Textausschnitt:

Mein Plan war, den November zu meinem langsamen Monat zu machen und zu sehen, wohin mich die Entschleunigung führt. Dieses Vorhaben wurde kräftig unterstützt durch all die zusätzlichen Maßnahmen und Einschränkungen, die bis heute gelten. Dazu kamen noch die stillsten Weihnachtstage meines Lebens und das gechillteste Sylvester aller Zeiten.

Dass ich trotzdem so wenig geschrieben habe, sagt schon einiges über meine Erfahrungen mit der Entschleunigung. Es ist eigentlich auch nicht besonders überraschend – aber indem ich das, was ich tue, verlangsame, brauche ich natürlich mehr Zeit für die alltäglichen (Besorgungen, Kochen, Wäsche…) und besonderen Dinge (Kontakte, Hörbücher, Gespräche…). Und ein ganz normaler Tag füllt sich zuverlässig auch ohne weitere Termine, Verpflichtungen und Sonder-Aktionen.

(Zeigedaten zum Ziel)

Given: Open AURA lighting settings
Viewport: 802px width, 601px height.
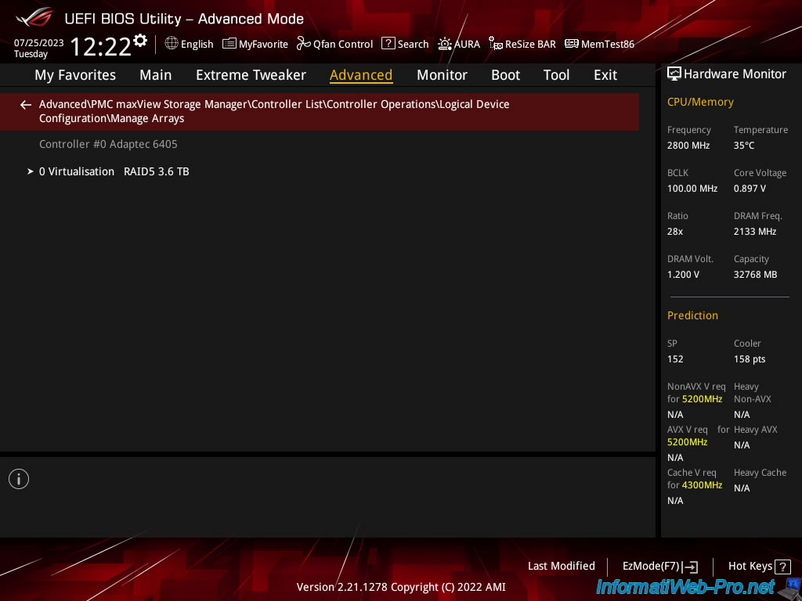Looking at the screenshot, I should pos(459,44).
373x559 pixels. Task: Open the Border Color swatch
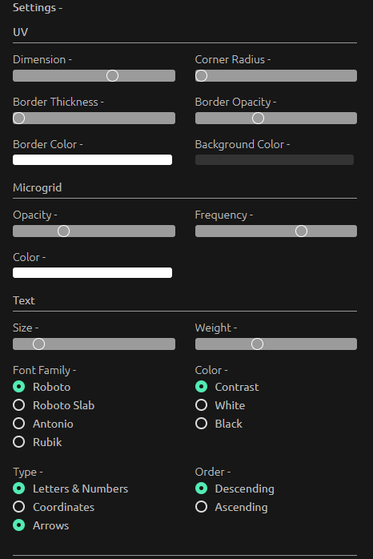tap(92, 159)
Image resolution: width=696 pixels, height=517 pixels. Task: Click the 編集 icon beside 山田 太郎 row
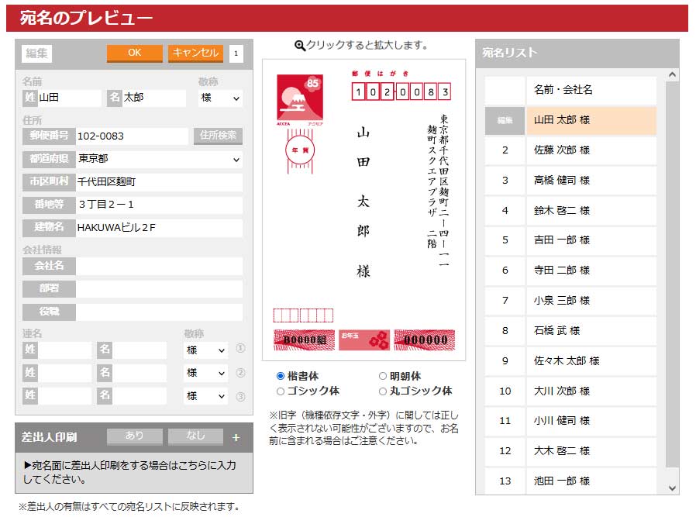coord(505,120)
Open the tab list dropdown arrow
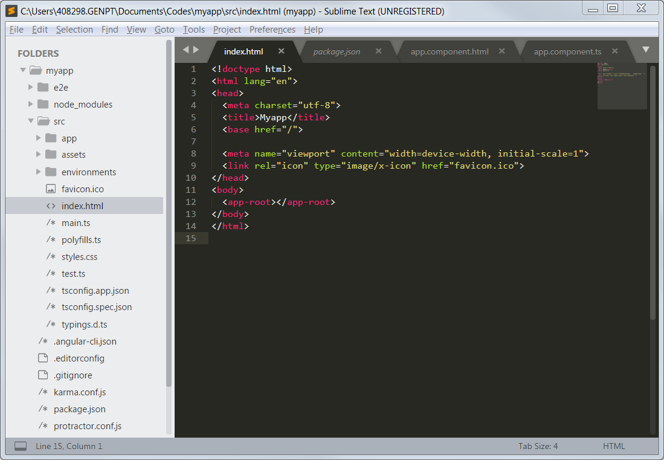 pyautogui.click(x=645, y=50)
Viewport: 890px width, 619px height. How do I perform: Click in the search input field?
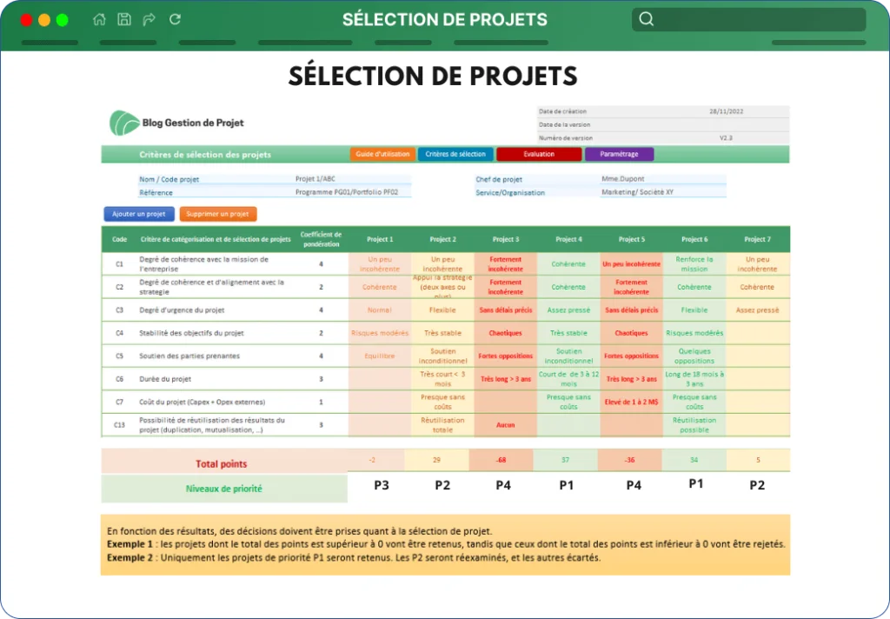760,20
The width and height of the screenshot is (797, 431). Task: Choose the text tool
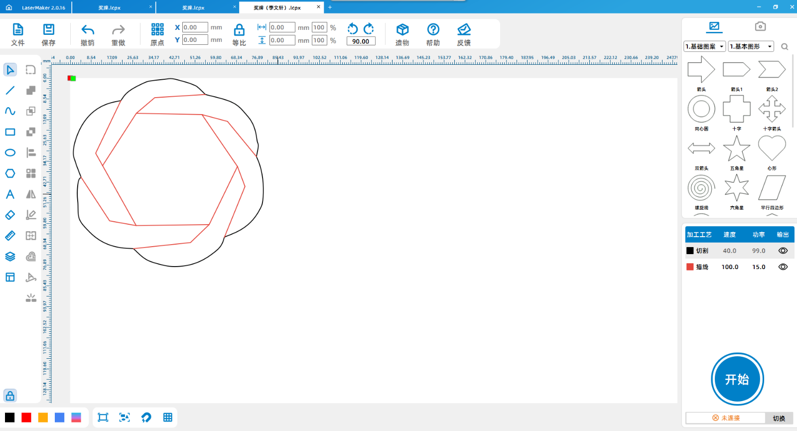click(x=10, y=194)
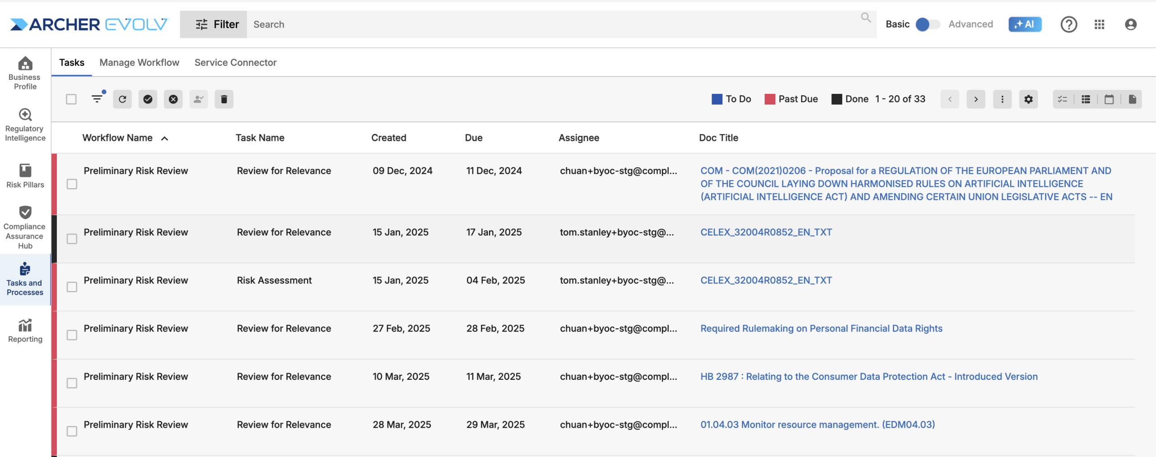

Zu erledigen:
A: Gib aus dem Text über die Entschleunigung den Teil wortgetreu wieder, der mit den Worten "Dass ich trotzdem" anfängt und mit "Verpflichtungen und Sonder-Aktionen." aufhört.
B: Welcher Monat sollte laut dem Text über die Entschleunigung der langsame Monat werden?
C: Schreib den Text über die Entschleunigung nach seinem letzten Satz weiter.
Die Datensätze braucht man hier nicht.

Ergebnisse je Aufgabe:
A:
Dass ich trotzdem so wenig geschrieben habe, sagt schon einiges über meine Erfahrungen mit der Entschleunigung. Es ist eigentlich auch nicht besonders überraschend – aber indem ich das, was ich tue, verlangsame, brauche ich natürlich mehr Zeit für die alltäglichen (Besorgungen, Kochen, Wäsche…) und besonderen Dinge (Kontakte, Hörbücher, Gespräche…). Und ein ganz normaler Tag füllt sich zuverlässig auch ohne weitere Termine, Verpflichtungen und Sonder-Aktionen.

B: Der November.

C:
Es fühlt sich im Großen und Ganzen recht gut an, weniger getrieben und weniger hektisch durch die Tage und Wochen zu gehen. Es könnte sogar zu einem Lebensstil werden, zu meiner eigenen Normalität – wenn da nur nicht das hohe Tempo um mich herum und in mir drin wäre:

Trotz oder wegen Lockdown rasen die Autos noch schneller an mir vorbei; was natürlich auch an meiner eigenen Gehweg-Perspektive liegen könnte.

Die Möglichkeiten, die das Internet als Ersatz für alles Präsentische bietet, schießen wie Pilze aus dem Boden. Das Leben wird auf den Bildschirm verlagert; Video-Konferenzen sorgen dafür, dass „die Läden laufen“. Wenn keiner mehr Wege zurücklegen muss, passen noch mehr Meetings in einen Arbeitstag als vorher. Mit ca. vier Klicks lassen sich Ort und Teilnehmer geschmeidig wechseln. Hier geht es mir ein bisschen wie draußen auf dem Bürgersteig: Ich bin im Vergleich langsam, etwas widerständig, latent gestresst und irgendwie „außen vor“.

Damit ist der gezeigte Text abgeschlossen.